Poursuites judiciaires

Par rapport à cette question, l’appel du gouvernement sur le mandat d’arrêt contre moi a été levé. En invoquant certaines con­ventions, notamment la convention qui innocente les plénipotentiaires des Etats, la France ne peut pas intenter une action judiciaire contre le Premier ministre en exercice du Sénégal et un ministre de souveraineté comme la Défense (équivalent des Forces armées au Sénégal). En fin de compte, la Cour d’appel a éteint l’action publique contre ces deux personnalités sénégalaises. Officiellement, je ne suis plus dans le coup. Mais, je me méfie de me trouver dans ces zones. Depuis lors, je n’ai plus voyagé en direction de Paris. Ensuite, je n’avais plus les moyens de le faire. Car dans le cadre du travail, je n’avais plus d’opportunités vers ces zones. En principe, je suis libéré totalement de toutes poursuites. En France, ce sont des citoyens qui ont porté plainte contre nous. Donc, la justice française s’est saisie du dossier.

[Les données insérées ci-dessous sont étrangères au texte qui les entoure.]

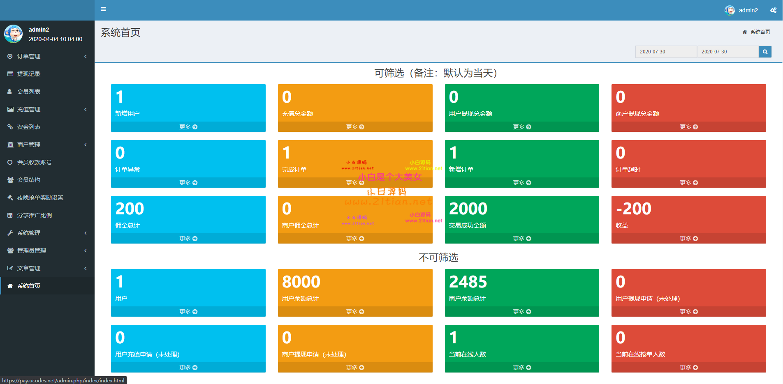Click arrow icon under 商户余额总计 card
This screenshot has height=384, width=783.
click(x=529, y=312)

Dans ce dossier, tout n’est pas à dire. Il faut laisser aussi le temps au temps. Ce drame est atypique. Un bateau qui, en moins de quel­ques secondes, se retourne complètement. On ne retrouve ça que dans le triangle des Bermudes où des bateaux ont disparu mystérieusement. Dans ce triangle, des reportages ont montré des ai­guilles de bateau qui s’affolent pendant quelques minutes. Ou bien un avion qui ne bouge pas pendant 30 minutes avec tous ses moteurs allumés à la vitesse maximale.

Conscience tranquille

Je n’ai rien à me reprocher. On a fait ce que l’on devait faire. Mais, quand il y a mort d’homme, c’est toujours douloureux. J’ai vécu très mal le naufrage du bateau Le Joola. Dans ce bateau Dieu seul sait que j’avais mon unique petite sœur et mon neveu admis au baccalauréat. Ce dernier venait vivre chez moi. Ils sont tous restés dans le bateau. Ça été un choc dur. Il fallait avoir un cœur solide pour tenir jusqu’ici. Dieu soit loué. Je suis encore là. Nous pleurons nos morts dans le silence et dans la dignité. Le naufrage du bateau Le Joola m’a enseigné aussi une chose : le moment où on a besoin de plus d’affection, beaucoup de gens vous fuient. Si j’étais au courant que le bateau allait sombrer, vous croyez que j’allais laisser ma sœur et mon neveu le prendre ? Nous restons de bons croyants et nous nous en remettrons à Dieu. Mais, cela ne veut pas dire qu’il faut innocenter des coupables. Le bateau était à l’arrêt plus d’un an pour des réparations. On aurait pu trouver d’autres solutions, mais on n’en avait pas. (Emu) Je m’en tiens là parce que je ne peux pas tout dire.»